A Organização dos Estados Americanos (OEA) convocou para esta terça-feira (12) uma reunião extraordinária com o objetivo de analisar a situação na Bolívia após a renúncia de Evo Morales à presidência do país.

A reunião do Conselho Permanente da OEA começará às 17h (de Brasília) em Washington, nos Estados Unidos, atendendo a um pedido de Brasil, Canadá, Colômbia, Estados Unidos, Guatemala, Peru, República Dominicana e Venezuela, sendo que este último país está representado na entidade por delegados do líder opositor Juan Guaidó.

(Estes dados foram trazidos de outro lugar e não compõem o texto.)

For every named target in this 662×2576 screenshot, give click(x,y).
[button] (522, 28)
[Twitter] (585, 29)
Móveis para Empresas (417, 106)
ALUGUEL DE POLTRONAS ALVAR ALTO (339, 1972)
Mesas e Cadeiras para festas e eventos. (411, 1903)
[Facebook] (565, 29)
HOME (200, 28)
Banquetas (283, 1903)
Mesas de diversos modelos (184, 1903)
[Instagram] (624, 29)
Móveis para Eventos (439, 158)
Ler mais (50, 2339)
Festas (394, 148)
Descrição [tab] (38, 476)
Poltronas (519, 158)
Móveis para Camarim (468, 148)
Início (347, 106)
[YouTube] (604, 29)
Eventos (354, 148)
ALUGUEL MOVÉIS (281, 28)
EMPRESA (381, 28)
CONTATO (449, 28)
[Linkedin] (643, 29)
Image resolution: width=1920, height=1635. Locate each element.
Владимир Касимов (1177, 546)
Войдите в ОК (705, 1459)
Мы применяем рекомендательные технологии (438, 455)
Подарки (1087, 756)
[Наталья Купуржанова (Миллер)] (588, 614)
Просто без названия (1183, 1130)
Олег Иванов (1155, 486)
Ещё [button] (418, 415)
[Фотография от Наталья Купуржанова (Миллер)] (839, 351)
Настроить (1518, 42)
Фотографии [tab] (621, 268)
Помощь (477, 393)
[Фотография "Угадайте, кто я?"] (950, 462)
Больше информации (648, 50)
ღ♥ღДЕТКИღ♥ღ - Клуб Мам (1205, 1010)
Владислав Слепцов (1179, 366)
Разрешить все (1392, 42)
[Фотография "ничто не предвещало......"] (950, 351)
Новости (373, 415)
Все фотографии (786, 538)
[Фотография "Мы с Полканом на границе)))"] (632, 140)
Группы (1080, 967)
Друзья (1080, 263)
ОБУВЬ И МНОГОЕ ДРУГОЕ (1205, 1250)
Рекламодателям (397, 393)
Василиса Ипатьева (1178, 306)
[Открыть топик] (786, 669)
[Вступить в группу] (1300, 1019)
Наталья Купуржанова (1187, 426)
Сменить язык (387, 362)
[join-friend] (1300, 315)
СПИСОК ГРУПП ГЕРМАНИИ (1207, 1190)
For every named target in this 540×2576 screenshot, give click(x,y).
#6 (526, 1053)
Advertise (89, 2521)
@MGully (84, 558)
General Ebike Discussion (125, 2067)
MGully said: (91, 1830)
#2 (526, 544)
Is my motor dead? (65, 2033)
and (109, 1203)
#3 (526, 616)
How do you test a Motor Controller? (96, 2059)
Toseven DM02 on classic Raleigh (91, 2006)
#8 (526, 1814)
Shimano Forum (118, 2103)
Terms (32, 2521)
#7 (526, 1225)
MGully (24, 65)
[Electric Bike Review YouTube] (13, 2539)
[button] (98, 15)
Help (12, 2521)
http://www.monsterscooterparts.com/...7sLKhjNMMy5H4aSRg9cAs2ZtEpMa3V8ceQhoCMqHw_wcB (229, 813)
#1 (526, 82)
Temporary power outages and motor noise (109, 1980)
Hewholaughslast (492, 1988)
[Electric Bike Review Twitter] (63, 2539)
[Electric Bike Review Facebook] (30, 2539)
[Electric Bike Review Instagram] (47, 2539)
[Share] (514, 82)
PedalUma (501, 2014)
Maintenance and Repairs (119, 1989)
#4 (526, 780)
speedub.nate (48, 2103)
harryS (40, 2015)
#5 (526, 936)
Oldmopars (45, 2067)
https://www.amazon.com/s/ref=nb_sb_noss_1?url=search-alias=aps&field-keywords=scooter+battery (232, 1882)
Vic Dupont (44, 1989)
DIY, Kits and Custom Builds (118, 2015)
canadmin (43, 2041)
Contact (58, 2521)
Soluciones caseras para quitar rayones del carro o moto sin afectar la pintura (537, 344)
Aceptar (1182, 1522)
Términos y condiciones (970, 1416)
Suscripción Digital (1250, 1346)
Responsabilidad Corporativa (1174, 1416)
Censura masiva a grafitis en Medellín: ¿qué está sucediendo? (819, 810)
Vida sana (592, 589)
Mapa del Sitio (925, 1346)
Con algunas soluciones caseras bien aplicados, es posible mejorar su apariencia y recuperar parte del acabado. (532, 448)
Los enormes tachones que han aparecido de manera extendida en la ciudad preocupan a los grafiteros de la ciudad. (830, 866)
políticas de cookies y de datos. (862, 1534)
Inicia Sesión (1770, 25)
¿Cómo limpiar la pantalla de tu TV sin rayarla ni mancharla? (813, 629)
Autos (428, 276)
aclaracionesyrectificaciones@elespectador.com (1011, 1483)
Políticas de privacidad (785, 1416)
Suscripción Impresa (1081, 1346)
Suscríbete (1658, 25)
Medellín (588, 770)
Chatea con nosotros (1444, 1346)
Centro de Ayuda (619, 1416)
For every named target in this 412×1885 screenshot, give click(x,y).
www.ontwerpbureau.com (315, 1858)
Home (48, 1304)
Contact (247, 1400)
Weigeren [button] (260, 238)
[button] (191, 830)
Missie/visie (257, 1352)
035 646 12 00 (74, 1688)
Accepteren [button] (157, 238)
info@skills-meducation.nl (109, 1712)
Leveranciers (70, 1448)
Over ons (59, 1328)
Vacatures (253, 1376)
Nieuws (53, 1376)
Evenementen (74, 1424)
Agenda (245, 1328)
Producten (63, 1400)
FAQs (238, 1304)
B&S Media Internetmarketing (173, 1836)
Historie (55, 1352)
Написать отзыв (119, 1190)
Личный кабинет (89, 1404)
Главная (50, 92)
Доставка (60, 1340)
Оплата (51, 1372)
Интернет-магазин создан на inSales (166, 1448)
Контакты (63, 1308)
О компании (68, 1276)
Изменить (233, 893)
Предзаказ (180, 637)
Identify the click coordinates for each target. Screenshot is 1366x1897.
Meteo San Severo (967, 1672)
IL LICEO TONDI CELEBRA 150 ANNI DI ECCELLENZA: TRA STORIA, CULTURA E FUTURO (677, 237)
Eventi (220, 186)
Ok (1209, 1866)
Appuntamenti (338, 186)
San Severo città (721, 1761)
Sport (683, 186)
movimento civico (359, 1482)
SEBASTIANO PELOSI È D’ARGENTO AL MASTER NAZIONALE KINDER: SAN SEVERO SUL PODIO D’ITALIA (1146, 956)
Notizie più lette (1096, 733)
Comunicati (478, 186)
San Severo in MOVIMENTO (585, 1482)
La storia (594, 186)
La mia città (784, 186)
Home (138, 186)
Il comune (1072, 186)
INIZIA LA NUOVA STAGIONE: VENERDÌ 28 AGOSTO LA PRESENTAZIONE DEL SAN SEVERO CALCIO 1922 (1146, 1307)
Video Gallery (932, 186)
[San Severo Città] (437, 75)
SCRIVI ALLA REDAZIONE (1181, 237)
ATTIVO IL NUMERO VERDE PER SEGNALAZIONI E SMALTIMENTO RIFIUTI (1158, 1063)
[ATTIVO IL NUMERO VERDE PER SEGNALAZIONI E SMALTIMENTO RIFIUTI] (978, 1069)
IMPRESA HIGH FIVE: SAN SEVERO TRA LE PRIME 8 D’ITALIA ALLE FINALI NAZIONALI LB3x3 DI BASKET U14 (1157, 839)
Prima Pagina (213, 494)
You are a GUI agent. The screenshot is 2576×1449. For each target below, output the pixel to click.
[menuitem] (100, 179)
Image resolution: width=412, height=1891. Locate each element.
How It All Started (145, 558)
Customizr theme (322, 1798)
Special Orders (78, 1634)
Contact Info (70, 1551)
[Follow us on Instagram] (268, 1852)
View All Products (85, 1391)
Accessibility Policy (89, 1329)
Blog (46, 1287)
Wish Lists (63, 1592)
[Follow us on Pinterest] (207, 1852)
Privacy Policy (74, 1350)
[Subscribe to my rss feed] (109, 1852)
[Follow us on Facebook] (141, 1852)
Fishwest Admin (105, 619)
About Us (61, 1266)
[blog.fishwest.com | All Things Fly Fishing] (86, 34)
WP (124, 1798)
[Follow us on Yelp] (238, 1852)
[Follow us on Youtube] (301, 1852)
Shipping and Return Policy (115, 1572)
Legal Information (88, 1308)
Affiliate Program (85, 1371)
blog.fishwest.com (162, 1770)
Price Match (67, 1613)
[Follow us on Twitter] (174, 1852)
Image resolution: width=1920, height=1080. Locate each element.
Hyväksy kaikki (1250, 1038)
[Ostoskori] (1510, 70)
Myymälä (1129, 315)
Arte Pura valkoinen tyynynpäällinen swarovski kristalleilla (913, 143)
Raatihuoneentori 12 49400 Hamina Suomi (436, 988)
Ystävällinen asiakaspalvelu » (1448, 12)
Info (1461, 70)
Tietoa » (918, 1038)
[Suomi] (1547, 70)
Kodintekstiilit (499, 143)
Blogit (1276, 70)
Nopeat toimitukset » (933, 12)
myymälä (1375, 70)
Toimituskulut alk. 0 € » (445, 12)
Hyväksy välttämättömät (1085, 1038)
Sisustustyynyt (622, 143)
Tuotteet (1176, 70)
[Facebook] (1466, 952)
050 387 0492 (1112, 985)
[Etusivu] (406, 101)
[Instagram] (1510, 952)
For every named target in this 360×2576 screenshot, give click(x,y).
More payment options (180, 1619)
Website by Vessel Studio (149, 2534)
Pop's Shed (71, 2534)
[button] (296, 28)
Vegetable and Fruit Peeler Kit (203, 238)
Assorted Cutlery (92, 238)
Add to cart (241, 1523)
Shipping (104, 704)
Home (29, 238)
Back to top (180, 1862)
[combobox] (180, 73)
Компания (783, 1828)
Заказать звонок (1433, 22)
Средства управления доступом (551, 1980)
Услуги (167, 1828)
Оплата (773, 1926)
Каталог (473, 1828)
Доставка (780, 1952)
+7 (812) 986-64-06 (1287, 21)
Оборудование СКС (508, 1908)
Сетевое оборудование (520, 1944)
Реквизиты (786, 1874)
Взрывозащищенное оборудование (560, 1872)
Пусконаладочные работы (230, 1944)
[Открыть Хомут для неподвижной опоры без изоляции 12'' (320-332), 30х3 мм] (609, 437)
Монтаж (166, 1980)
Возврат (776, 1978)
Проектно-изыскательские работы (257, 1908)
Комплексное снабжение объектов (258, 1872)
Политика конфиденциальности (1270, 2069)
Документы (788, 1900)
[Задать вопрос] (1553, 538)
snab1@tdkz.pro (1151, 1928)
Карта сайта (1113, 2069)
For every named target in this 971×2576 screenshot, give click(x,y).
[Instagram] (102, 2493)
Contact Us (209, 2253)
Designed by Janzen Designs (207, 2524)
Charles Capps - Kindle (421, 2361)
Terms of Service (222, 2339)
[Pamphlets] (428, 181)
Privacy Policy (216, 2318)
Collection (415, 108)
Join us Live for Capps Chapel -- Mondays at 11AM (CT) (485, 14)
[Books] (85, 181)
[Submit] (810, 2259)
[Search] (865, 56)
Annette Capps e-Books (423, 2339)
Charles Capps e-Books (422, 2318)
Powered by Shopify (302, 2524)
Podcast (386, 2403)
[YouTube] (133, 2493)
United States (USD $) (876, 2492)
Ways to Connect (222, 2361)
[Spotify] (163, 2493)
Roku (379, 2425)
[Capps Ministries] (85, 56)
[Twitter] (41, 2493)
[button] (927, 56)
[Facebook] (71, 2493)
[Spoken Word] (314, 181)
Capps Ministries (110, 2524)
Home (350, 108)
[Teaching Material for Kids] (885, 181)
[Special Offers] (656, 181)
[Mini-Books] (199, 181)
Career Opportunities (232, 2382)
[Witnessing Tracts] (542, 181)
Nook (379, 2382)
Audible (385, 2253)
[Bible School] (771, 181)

Durante o encontro, está prevista a apresentação de um relatório sobre a missão eleitoral da OEA durante as eleições de 20 de outubro, nas quais uma auditoria da entidade apontou graves irregularidades e manipulação no sistema informatizado de transmissão e contagem de votos.

No pleito, Morales foi reeleito em primeiro turno para o quarto mandato consecutivo. Ele está na presidência desde 2006.

O agora ex-presidente renunciou ao cargo neste domingo (11), após a divulgação da conclusão do relatório da OEA e em meio a protestos de opositores que o acusavam de fraudar as eleições.

Como é tradição, os países membros da organização poderão pedir a palavra ao final da reunião, para manifestarem sua opinião sobre a situação na Bolívia.

Dois dos principais aliados de Morales, os presidentes de Venezuela e Cuba, Nicolás Maduro e Miguel Díaz-Canel, classificaram que Morales foi vítima de um “golpe de Estado”, mas ambos não estão representados na OEA.

Por outro lado, Uruguai, México e Nicarágua, que também definiram o acontecimento na Bolívia da mesma forma, poderão ratificar sua opinião no Conselho Permanente.

Já os EUA devem reforçar a declaração do presidente Donald Trump de que a saída do líder indígena representa “um alerta” para Maduro e o presidente da Nicarágua, Daniel Ortega.